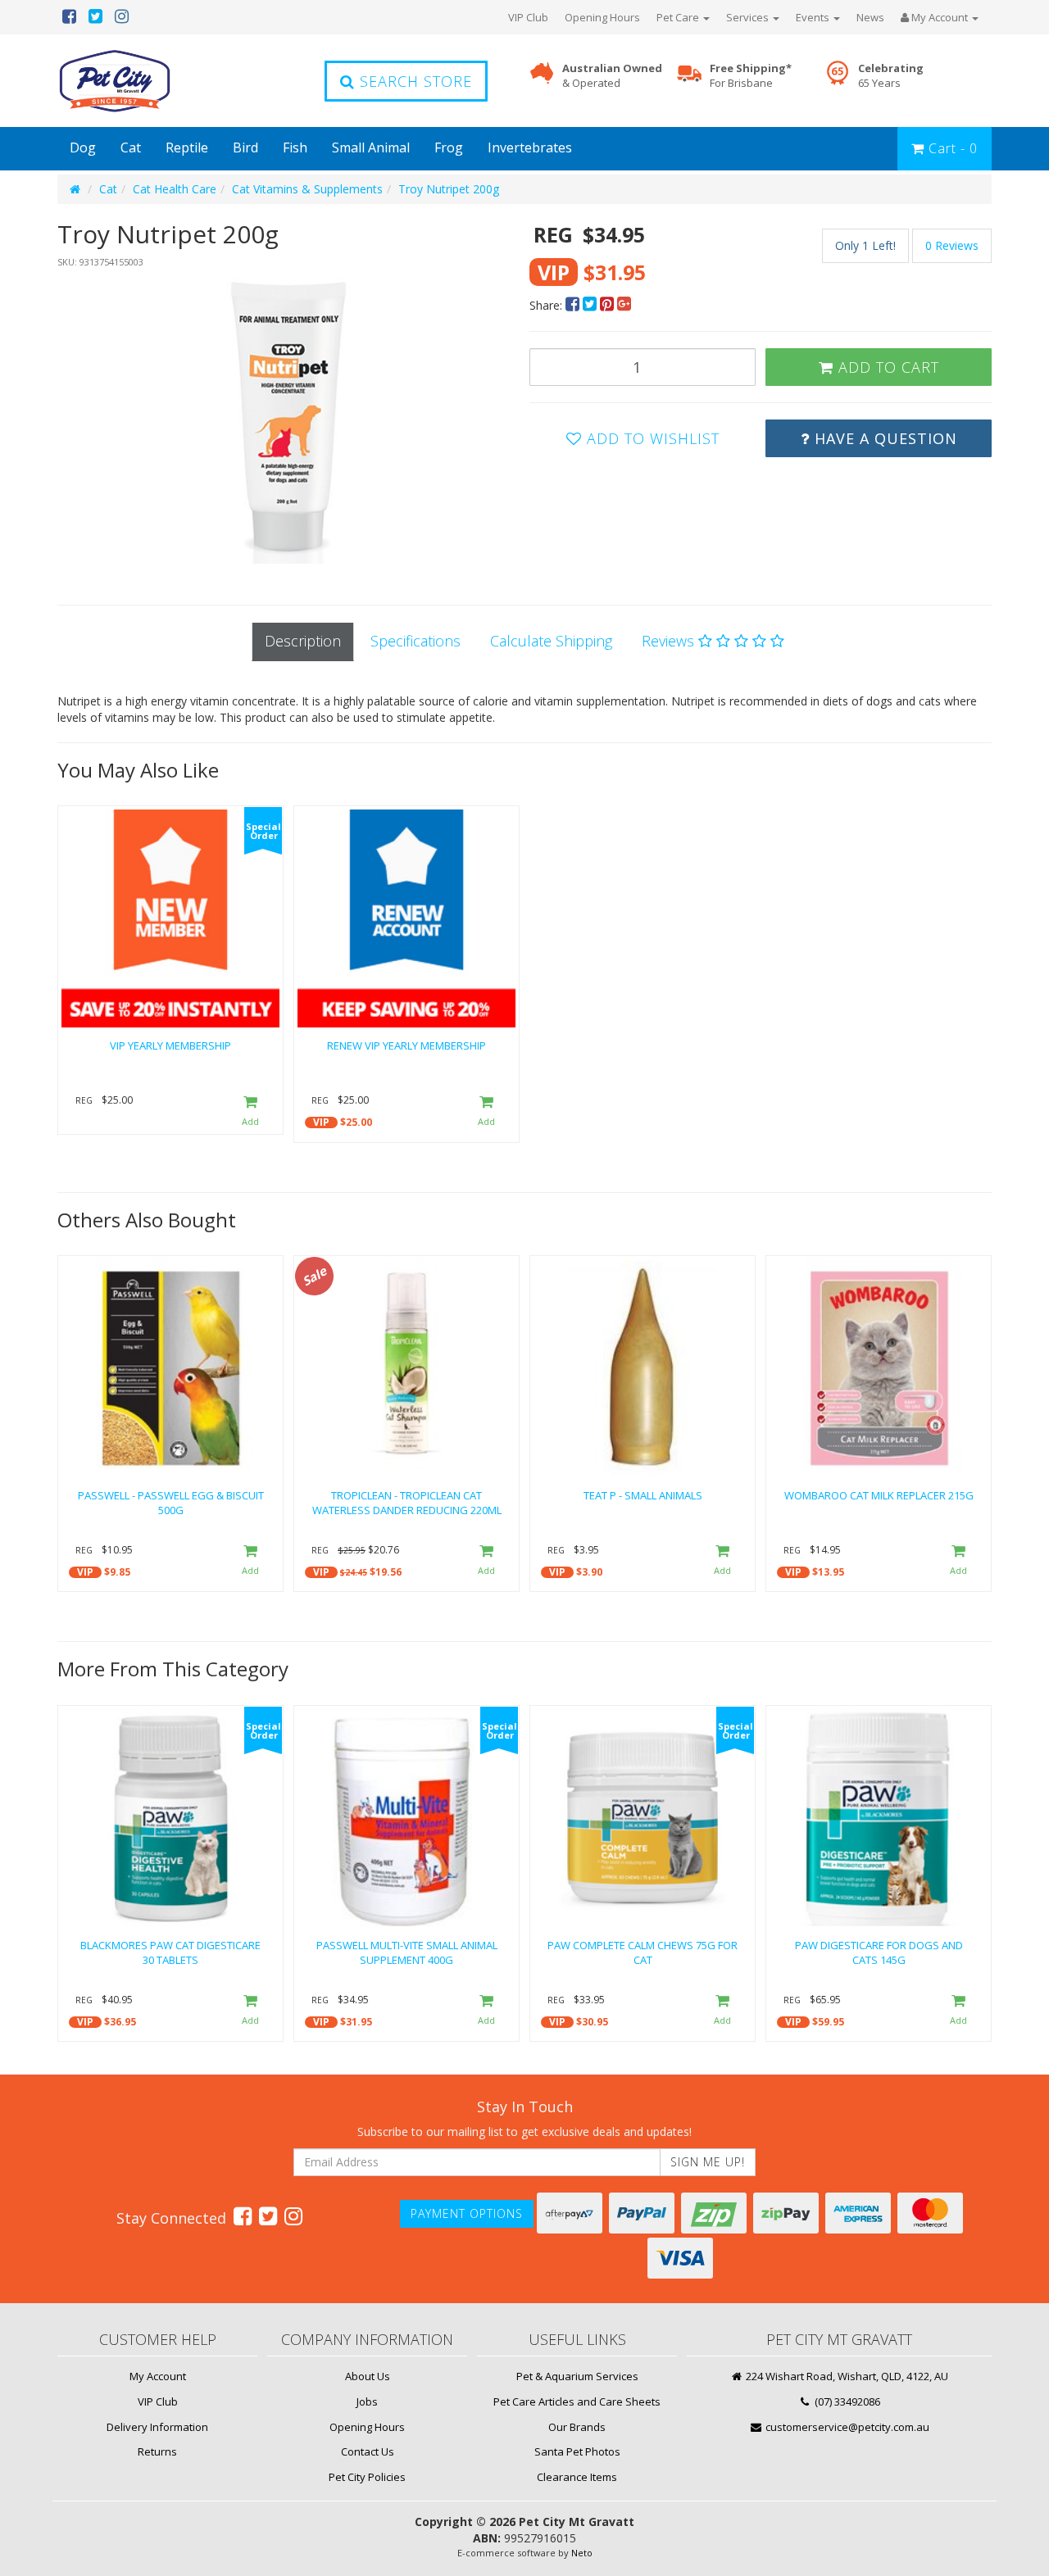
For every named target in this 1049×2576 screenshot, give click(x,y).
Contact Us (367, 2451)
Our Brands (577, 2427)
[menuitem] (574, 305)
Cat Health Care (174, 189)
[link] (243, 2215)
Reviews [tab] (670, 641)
* * * *
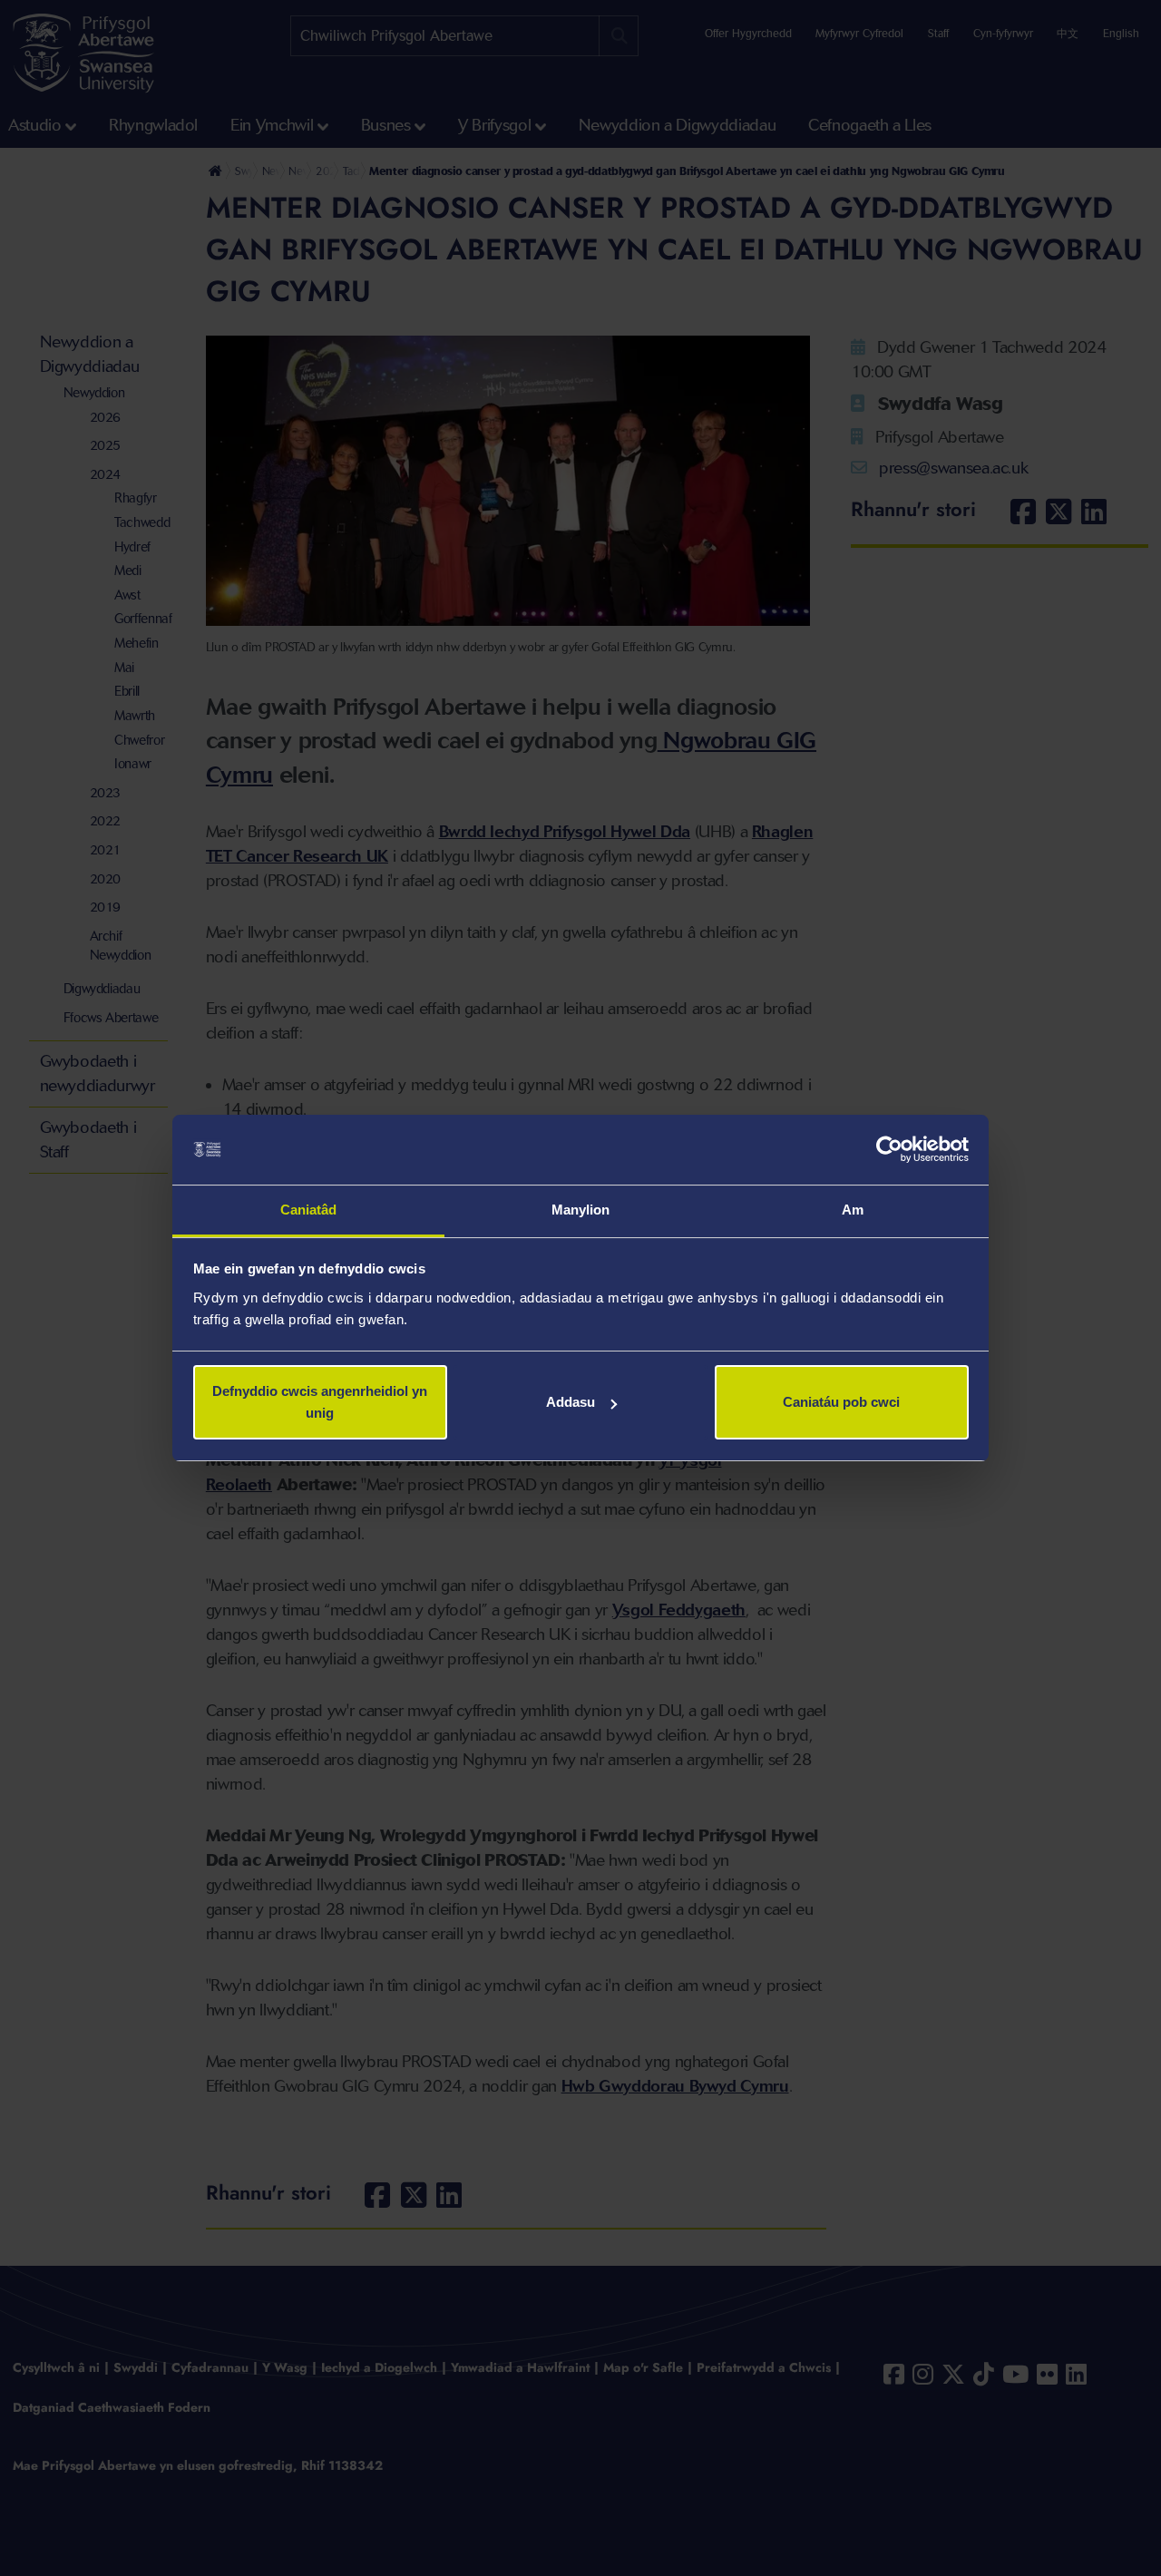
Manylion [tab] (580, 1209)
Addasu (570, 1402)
* * * *
> **Prompt**
Could you repeat exactly the lines above from the line with "For every named" up to and including the line with "Reviews [tab] (670, 641)", and only those?

> **Exercise response**
For every named target in this 1049×2576 screenshot, give click(x,y).
Contact Us (367, 2451)
Our Brands (577, 2427)
[menuitem] (574, 305)
Cat Health Care (174, 189)
[link] (243, 2215)
Reviews [tab] (670, 641)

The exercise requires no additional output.